The content is a rarity: In releasing this previously unpublished photo fro
m its archives, Life built its street cred as a purveyor of exclusive and elusive content, which is exactly what the Tumblr audience wants. The word-of-mouth potential is huge because consumers will share the content just so they can be the first among their friends to say they spotted it.
Life’s execution of this content was spot-on, and continuing in this vein should help this old-school brand build some recognition and give it access to the younger generation.

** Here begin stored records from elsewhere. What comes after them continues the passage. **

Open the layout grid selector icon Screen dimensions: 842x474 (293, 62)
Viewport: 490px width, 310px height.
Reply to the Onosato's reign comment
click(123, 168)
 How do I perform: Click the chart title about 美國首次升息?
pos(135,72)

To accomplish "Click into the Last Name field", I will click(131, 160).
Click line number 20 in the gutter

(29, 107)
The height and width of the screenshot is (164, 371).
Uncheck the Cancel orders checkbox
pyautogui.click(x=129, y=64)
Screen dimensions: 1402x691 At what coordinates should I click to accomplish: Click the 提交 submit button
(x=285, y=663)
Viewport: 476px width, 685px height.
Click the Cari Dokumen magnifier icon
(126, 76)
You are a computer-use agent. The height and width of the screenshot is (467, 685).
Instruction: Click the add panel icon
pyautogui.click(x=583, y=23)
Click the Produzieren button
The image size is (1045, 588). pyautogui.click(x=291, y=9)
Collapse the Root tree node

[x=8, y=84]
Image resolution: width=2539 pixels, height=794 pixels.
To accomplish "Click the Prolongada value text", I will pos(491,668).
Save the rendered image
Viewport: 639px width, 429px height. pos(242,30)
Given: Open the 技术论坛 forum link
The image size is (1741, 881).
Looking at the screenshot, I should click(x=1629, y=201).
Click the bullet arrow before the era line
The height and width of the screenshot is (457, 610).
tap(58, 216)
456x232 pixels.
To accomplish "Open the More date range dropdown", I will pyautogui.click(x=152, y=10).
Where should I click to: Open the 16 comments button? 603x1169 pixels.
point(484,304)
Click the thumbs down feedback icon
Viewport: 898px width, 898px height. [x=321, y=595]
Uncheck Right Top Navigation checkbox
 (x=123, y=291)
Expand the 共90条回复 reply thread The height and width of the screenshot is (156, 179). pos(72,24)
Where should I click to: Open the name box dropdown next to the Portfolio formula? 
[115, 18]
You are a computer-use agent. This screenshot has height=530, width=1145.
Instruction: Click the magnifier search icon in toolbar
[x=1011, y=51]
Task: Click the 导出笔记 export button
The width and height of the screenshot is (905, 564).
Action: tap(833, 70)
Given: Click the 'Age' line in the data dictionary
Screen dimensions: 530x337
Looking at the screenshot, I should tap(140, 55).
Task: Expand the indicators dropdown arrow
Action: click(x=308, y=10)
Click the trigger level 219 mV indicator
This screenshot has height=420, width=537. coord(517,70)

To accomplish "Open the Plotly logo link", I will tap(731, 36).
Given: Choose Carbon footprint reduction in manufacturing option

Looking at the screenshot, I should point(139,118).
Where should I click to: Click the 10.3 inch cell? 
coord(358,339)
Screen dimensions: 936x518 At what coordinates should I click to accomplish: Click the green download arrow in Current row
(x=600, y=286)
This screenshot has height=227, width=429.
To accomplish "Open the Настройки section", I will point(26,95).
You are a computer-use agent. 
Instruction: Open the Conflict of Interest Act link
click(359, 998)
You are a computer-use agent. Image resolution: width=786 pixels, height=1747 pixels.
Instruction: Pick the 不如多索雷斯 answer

PAUL SCHEER: Storytelling in Place of Self-Promotion
You’ve seen Paul Scheer before, you just didn’t know it. He’s the B-list—actually, that may be generous—he’s the solid C-list comedian with the Grand Canyon–sized gap in his teeth who has appeared in everything from the police procedural parody NTSF:SD.SUV on Cartoon Network’s Adult Swim to 30 Rock to Yo Gabba Gabba, and currently costars in the fantasy football comedy The League on FX. Obsessed with AMC’s drama Breaking Bad, Sheer created a Tumblr blog to spread the word about the show to his fans and make sure they start watching. In doing so, of course, he also gave the general public a reason to start watching him. And they should, because he’s brilliant.
Smart use of native content: Scheer takes advantage of the only platform that gives him access to the medium that most overindexes with social media users, the animated GIF, going so far as to herald it as the next ascendant art form. “If Leonardo da Vinci painted the Sistine Chapel today, he would do it with GIFs.” (I know, Michelangelo painted the Sistine Chapel. But he would use GIFs, too.)